Records for this exercise
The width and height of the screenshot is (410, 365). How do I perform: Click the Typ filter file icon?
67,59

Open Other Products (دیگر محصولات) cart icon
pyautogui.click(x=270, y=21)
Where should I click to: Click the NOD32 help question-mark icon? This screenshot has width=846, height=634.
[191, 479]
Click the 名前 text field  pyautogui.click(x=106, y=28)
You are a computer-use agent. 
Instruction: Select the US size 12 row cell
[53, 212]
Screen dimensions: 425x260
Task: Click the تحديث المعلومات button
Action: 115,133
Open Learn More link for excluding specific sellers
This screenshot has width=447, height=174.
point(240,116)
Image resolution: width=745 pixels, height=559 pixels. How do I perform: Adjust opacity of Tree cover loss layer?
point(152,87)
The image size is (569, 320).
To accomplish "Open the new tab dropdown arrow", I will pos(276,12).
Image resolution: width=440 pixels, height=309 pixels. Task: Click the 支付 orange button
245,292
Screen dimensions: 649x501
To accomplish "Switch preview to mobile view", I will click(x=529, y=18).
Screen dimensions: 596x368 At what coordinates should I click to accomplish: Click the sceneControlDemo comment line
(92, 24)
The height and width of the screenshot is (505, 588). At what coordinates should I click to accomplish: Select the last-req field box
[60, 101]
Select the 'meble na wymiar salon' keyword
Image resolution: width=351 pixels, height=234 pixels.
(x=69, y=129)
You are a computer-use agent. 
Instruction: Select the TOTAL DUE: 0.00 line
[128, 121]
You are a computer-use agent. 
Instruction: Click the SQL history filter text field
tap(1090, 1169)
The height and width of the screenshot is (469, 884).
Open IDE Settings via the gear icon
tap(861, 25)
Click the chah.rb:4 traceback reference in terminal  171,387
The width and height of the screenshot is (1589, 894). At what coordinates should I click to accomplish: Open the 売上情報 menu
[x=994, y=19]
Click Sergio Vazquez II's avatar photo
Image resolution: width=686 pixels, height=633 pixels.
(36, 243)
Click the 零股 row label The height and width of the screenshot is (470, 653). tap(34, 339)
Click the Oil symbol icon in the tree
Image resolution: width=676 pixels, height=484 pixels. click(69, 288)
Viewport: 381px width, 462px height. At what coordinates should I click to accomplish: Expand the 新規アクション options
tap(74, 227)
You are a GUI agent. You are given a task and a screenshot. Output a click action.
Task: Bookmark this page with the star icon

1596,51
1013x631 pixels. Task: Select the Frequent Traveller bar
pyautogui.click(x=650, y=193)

What you have to do
Format every row above as a numbered list, leaving out the blank lines.

Correct output
1. The width and height of the screenshot is (410, 365). How do I perform: Click the Typ filter file icon?
2. 67,59
3. Open Other Products (دیگر محصولات) cart icon
4. pyautogui.click(x=270, y=21)
5. Where should I click to: Click the NOD32 help question-mark icon? This screenshot has width=846, height=634.
6. [191, 479]
7. Click the 名前 text field  pyautogui.click(x=106, y=28)
8. You are a computer-use agent. 
9. Instruction: Select the US size 12 row cell
10. [53, 212]
11. Screen dimensions: 425x260
12. Task: Click the تحديث المعلومات button
13. Action: 115,133
14. Open Learn More link for excluding specific sellers
15. This screenshot has width=447, height=174.
16. point(240,116)
17. Image resolution: width=745 pixels, height=559 pixels. How do I perform: Adjust opacity of Tree cover loss layer?
18. point(152,87)
19. The image size is (569, 320).
20. To accomplish "Open the new tab dropdown arrow", I will pos(276,12).
21. Image resolution: width=440 pixels, height=309 pixels. Task: Click the 支付 orange button
22. 245,292
23. Screen dimensions: 649x501
24. To accomplish "Switch preview to mobile view", I will click(x=529, y=18).
25. Screen dimensions: 596x368 At what coordinates should I click to accomplish: Click the sceneControlDemo comment line
26. (92, 24)
27. The height and width of the screenshot is (505, 588). At what coordinates should I click to accomplish: Select the last-req field box
28. [60, 101]
29. Select the 'meble na wymiar salon' keyword
30. Image resolution: width=351 pixels, height=234 pixels.
31. (x=69, y=129)
32. You are a computer-use agent. 
33. Instruction: Select the TOTAL DUE: 0.00 line
34. [128, 121]
35. You are a computer-use agent. 
36. Instruction: Click the SQL history filter text field
37. tap(1090, 1169)
38. The height and width of the screenshot is (469, 884).
39. Open IDE Settings via the gear icon
40. tap(861, 25)
41. Click the chah.rb:4 traceback reference in terminal  171,387
42. The width and height of the screenshot is (1589, 894). At what coordinates should I click to accomplish: Open the 売上情報 menu
43. [x=994, y=19]
44. Click Sergio Vazquez II's avatar photo
45. Image resolution: width=686 pixels, height=633 pixels.
46. (36, 243)
47. Click the 零股 row label The height and width of the screenshot is (470, 653). tap(34, 339)
48. Click the Oil symbol icon in the tree
49. Image resolution: width=676 pixels, height=484 pixels. click(69, 288)
50. Viewport: 381px width, 462px height. At what coordinates should I click to accomplish: Expand the 新規アクション options
51. tap(74, 227)
52. You are a GUI agent. You are given a task and a screenshot. Output a click action.
53. Task: Bookmark this page with the star icon
54. 1596,51
55. 1013x631 pixels. Task: Select the Frequent Traveller bar
56. pyautogui.click(x=650, y=193)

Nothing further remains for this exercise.